Wozu dann der 3.7 Milestone??



> Eclipse 3.6 hat mir null pointer Exceptions geworfen - mit 3.7 kann ich wenigstens ohne Exceptions kompilieren.


Beim kompilieren NPEs?
Da scheint etwas mit deiner Eclipse installation im argen zu sein, passiert manchmal wenn man dutzende überflüssiger Plugins installiert.

Was passiert denn mit einer sauberen 3.6 oder 3.5 Installation?

Den 3.7 milestone zu verwenden ist keine Lösung wie du siehst.



> Wenn ich nun die 9 jars lösche und Eclipse starte hagelte schon immer Meldungen das jars nicht exisiteren - die ganzen Projekte werden in einer falschen Reihenfolge kompiliert.


Wozu die Jars löschen wenn du angeblich die Sourcen nie brauchst weil du sie nie änderst?


----------



## bygones (19. Nov 2010)

Andi_CH hat gesagt.:


> Die Projekte sind kompilierbar und die Software läuft auch!
> Eclipse 3.6 hat mir null pointer Exceptions geworfen - mit 3.7 kann ich wenigstens ohne Exceptions kompilieren.


wie kann einen RuntimeException beim kompilieren passieren?

edit: ach lol... hat maki ja schon geschrieben


----------



## Andi_CH (19. Nov 2010)

maki hat gesagt.:


> Wozu dann der 3.7 Milestone??


Weil der eben keine NPE schmeisst



maki hat gesagt.:


> Beim kompilieren NPEs?
> Da scheint etwas mit deiner Eclipse installation im argen zu sein, passiert manchmal wenn man dutzende überflüssiger Plugins installiert.


3.6 und 3.7 sind "nackte" Elipse Installationen - null Plugins rein gar nichts!
Die alte 3.3 war schon ziemlich überladen weil da schon drei Vorgänger dran waren, aber die hat es ja ohne Exeptions geschafft
Ach Exceptions: ECLIPSE schmeisst die Exceptions, aber das ist ja glaub mitlerweile klar.

und an den Projekten liegt es ja wohl kaum, denn alle Versionen ausser der 3.7 schaffen es ohne (sogar die 4.0, aber das war ein einmaliger Versuch)



maki hat gesagt.:


> Was passiert denn mit einer sauberen 3.6 oder 3.5 Installation?


3.6 Schmeisst NPE Exceptions, 3.5 hab ich nicht auch noch installiert.



maki hat gesagt.:


> Den 3.7 milestone zu verwenden ist keine Lösung wie du siehst.


3.6 schafft es gar nicht!
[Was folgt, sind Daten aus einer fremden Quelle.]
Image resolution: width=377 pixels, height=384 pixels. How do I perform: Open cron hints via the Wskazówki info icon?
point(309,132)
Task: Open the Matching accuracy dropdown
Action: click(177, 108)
Ok, ich könnte auf was altes Ausweichen, aber vielleicht erklärt mir ja irgendwann mal jemand wo ich in Eclipse / ant builder die Projektabhängigkeiten eingeben muss. (Das  muss sehr versteckt oder kryptisch sein - ich hab schon alles versucht, was ich gefunden habe)



maki hat gesagt.:


> Wozu die Jars löschen wenn du angeblich die Sourcen nie brauchst weil du sie nie änderst?


Traraaaaa - so hab ich das ganz sicher nicht gesagt. Hab ich mich wirklich sooooooooooooo undeutlich ausgedrückt ???:L

Ich habe 9 Teilprojekte - warum hab ich die wohl??? Weil ich an denen allen arbeite.
Dann habe ich zusätzlich noch X jars - von denen brauche ich die Sourcen nicht.

Warum sind es Teilprojekte? Könnte man das nicht anders lösen?
"Das ist einfach so und kommt auch so vom CVS und war schon immer so und wird nie ändern weil es keinen Grund gibt das zu ändern weil man es ja manuell hinbekommt und überhaupt ..." (Leicht modifizierte Zitate von Chefs Aussagen)

Die jars löschen ist dazu da Dreckeffekte auszuschalten? Wenn alles in beliebiger Reihenfolge kompiliert wird, wird Teilprojekt A gegen eine alte Version des Teilprojektes B kompiliert - dann wird später das Teilprojekt B kompiliert - Pech, aber Realität!

Arbeitet ihr wirklich nur ein einem einzelnen Projekt in dem alle Sourcen drin sind? Das kann ich mir kaum vorstellen.


----------



## Wildcard (19. Nov 2010)

Wenn du nicht vorhast den Milestone zu testen und dort Bugs zu reporten dann solltest du auch keinen Milestone build verwenden, das ist schonmal Fakt.
Geh auf Eclipse 3.6, wenn dort etwas nicht funktioniert kann man dir vermutlich helfen.
Aber: wer weiß was der Milestone nun schon alles in die Metadaten des Workspace geschrieben hat das Eclipse 3.6 evtl aus dem Tritt bringt, daher: 
Mach einen neuen Workspace mit Eclipse 3.6 und importier deine Projekte dort.


----------



## Andi_CH (22. Nov 2010)

Ich muss schon sagen, dass das eine geniale Empfehlung ist???:L

Ich hatte, als der PC neu war 3.6 installiert. (Kein 3.7 nix - auch keine Plug ins - nix!)

-> Ich bekam NPEs beim kompilieren und dahin soll ich jetzt wieder zurück?
(Was das bringen soll übersteigt mein Vorstellungsvermögen - dann kann ich ja nicht weiterarbeiten)

Ich hab den Hinweis gefunden, dass das Problem bekannt sei, aber bei 3.6 wohl nicht mehr behoben werde, man soll auf 3.7 wechseln ....

Aber wer weiss - vielleicht finde ich ja 3.5 noch


----------



## Wildcard (22. Nov 2010)

3.6 funktioniert. Tausende Entwickler verwenden es. Das heißt natürlich nicht das es nicht bugfrei ist, aber in jedem Fall ist es Bugfreier als ein sehr früher Milestone von 3.7 denn das sind Entwicklerversionen.
Geh auf 3.6 zurück, mach einen neuen Workspace und wenn das Problem dann tatsächlich noch auftritt poste die Exception, dann findet sich in der Regel eine Lösung.



> Ich muss schon sagen, dass das eine geniale Empfehlung ist


Das ist wohl die naheliegendste Empfehlung: verwende das aktuellste Release einer Software. Nur Milestones sind eben nicht released.


----------